-- Exercise prompt --
Turn the listing below into a Markdown table with the columns "Row" and "Line," one row per line and blank lines skipped. Don't include the pictures.

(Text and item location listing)
--- BEGIN ---

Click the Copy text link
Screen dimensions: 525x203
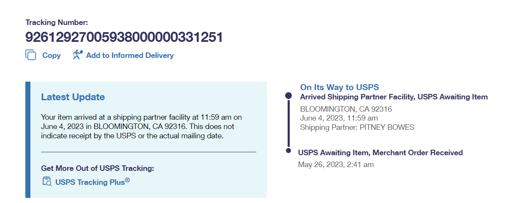[51, 55]
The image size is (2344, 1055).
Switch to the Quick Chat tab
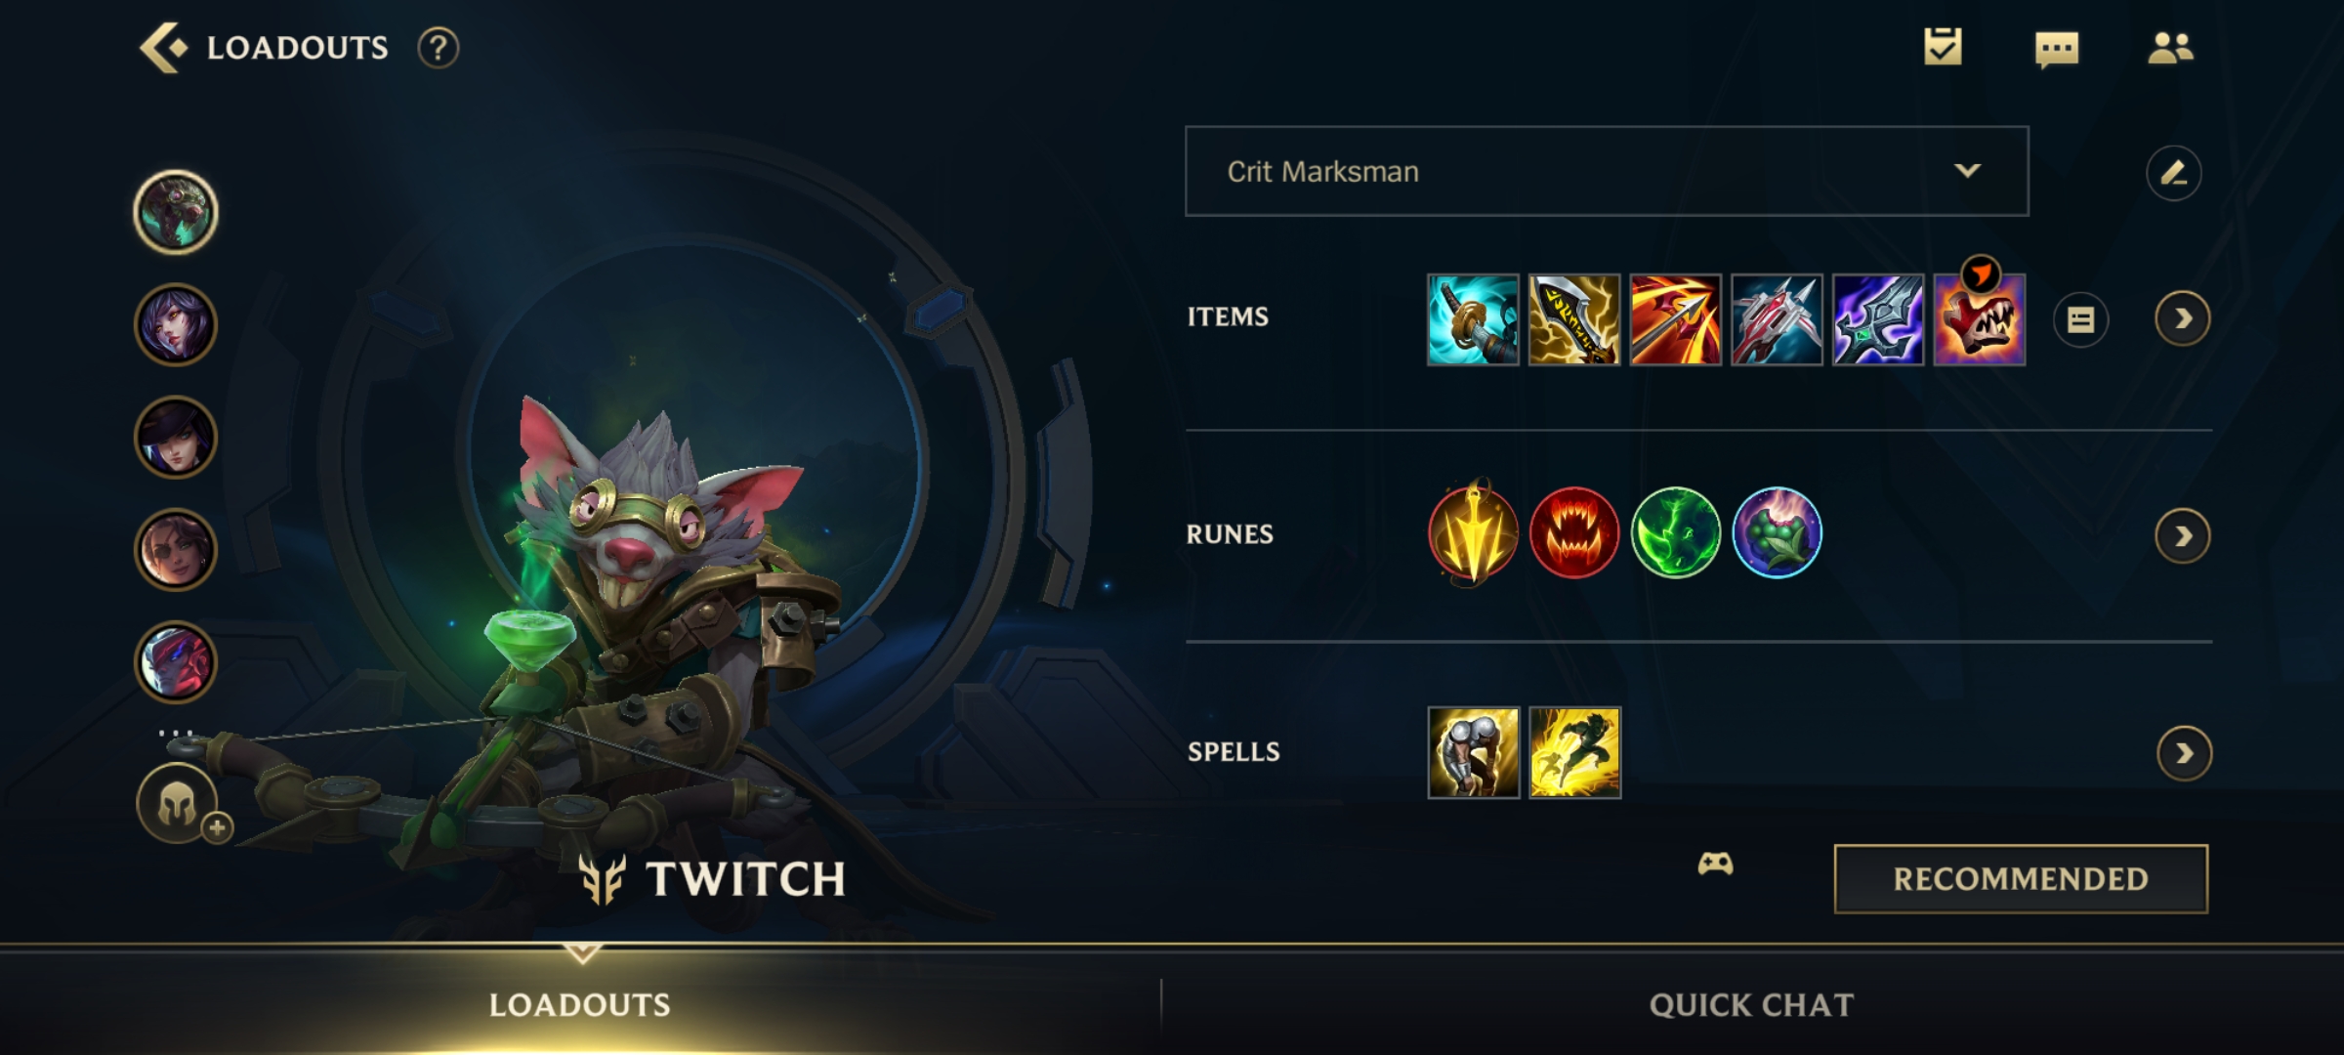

--- END ---

-- Expected answer --
| Row | Line |
|---|---|
| 1 | Click the Copy text link |
| 2 | Screen dimensions: 525x203 |
| 3 | [51, 55] |
| 4 | The image size is (2344, 1055). |
| 5 | Switch to the Quick Chat tab |